A revolving light, located 5 ${\rm km}$ from a straight shoreline, turns at constant angular speed of 3 ${\rm rad}/\! {\rm min}$. With what speed is the spot of light moving along the shore when the beam makes an angle of $60^\circ$ with the shoreline?

Solution Figure 6 illustrates the triangle that describes the problem. $$\begin{eqnarray*} x &=& \hbox{the distance (in kilometers) of the beam of light from the point}\ B \\ \theta &=& \hbox{the angle (in radians) the beam of light makes with } AB \end{eqnarray*}$$

Both variables $x$ and $\theta$ change with time $t$ (in minutes). The rates of change are $$\begin{eqnarray*} \dfrac{\textit{dx}}{\textit{dt}} &=& \hbox{the speed of the spot of light along the shore (in kilometers per minute)} \\[4pt] \dfrac{d\theta }{\textit {dt}} &=& \hbox{the angular speed of the beam of light (in radians per minute)} \end{eqnarray*}$$

We are given $\dfrac{d\theta }{dt}=3 \,{\rm rad}/{\rm min}$ and we seek $\dfrac{\textit{dx}}{\textit{dt}}$ when the angle $\textit{AOB}=60{{}^{\circ}}$.
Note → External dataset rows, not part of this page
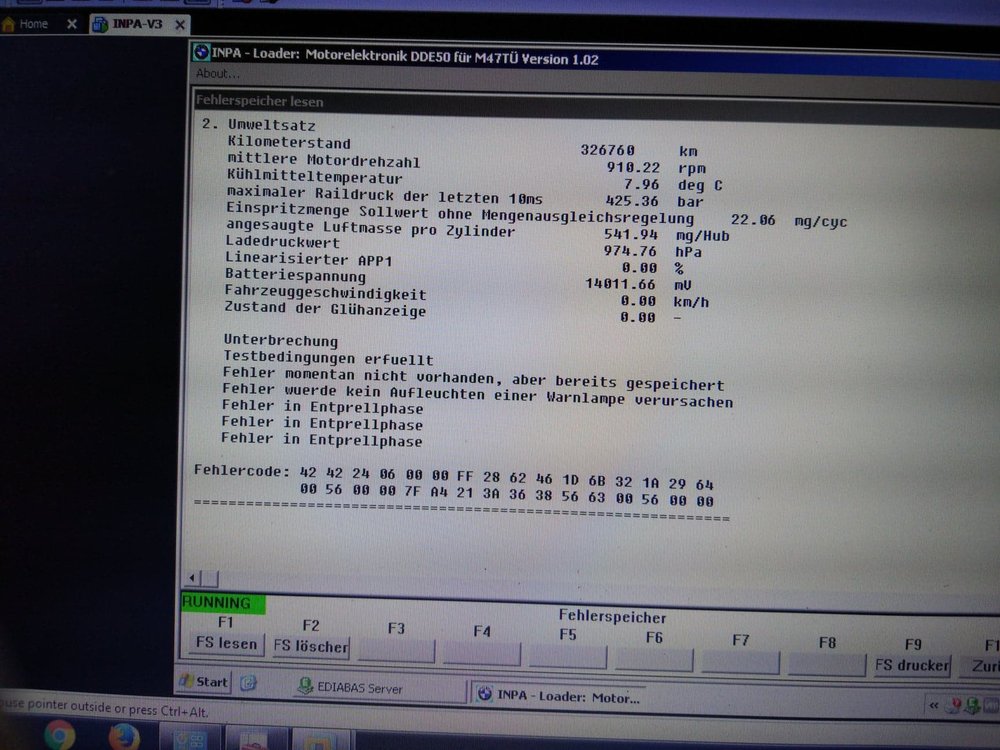Viewport: 1000px width, 750px height.
Task: Open the About... menu
Action: click(x=218, y=73)
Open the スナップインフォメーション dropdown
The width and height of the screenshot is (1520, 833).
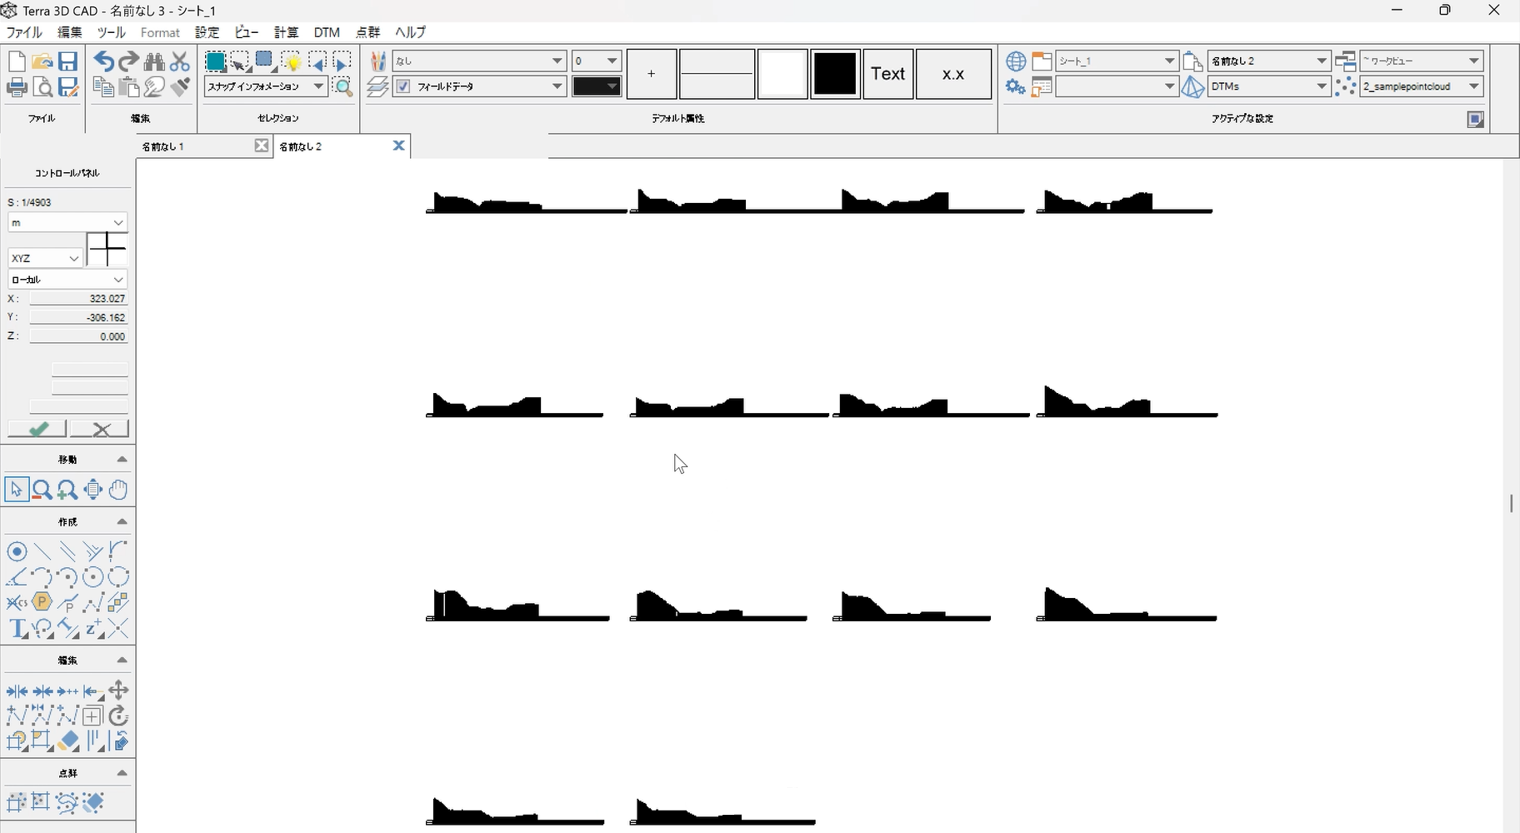pos(318,87)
From Figure 6, $$\tan \theta =\frac{x}{5}\qquad\hbox{ so }x=5\tan \theta$$

Then $$\frac{\textit{dx}}{\textit{dt}}=5\sec ^{2}\!\theta \frac{d\theta }{dt}$$

When $\textit{AOB}=60 {{}^{\circ}} ,$ angle $\theta =30 {{}^{\circ}} =\dfrac{\pi }{6}{\rm rad}$, and $$\frac{\textit{dx}}{\textit{dt}}=\frac{5}{\cos ^{2}\theta }\frac{d\theta }{dt}=\frac{5(3)}{\left( {\cos \,}\dfrac{{\pi }}{6}\right) ^{2}}=\frac{15}{\dfrac{3}{4}}=20 \text{ }$$

When $\theta =30 {{}^\circ}$, the light is moving along the shore at a speed of $20 \,{\rm km}/{\rm min}$.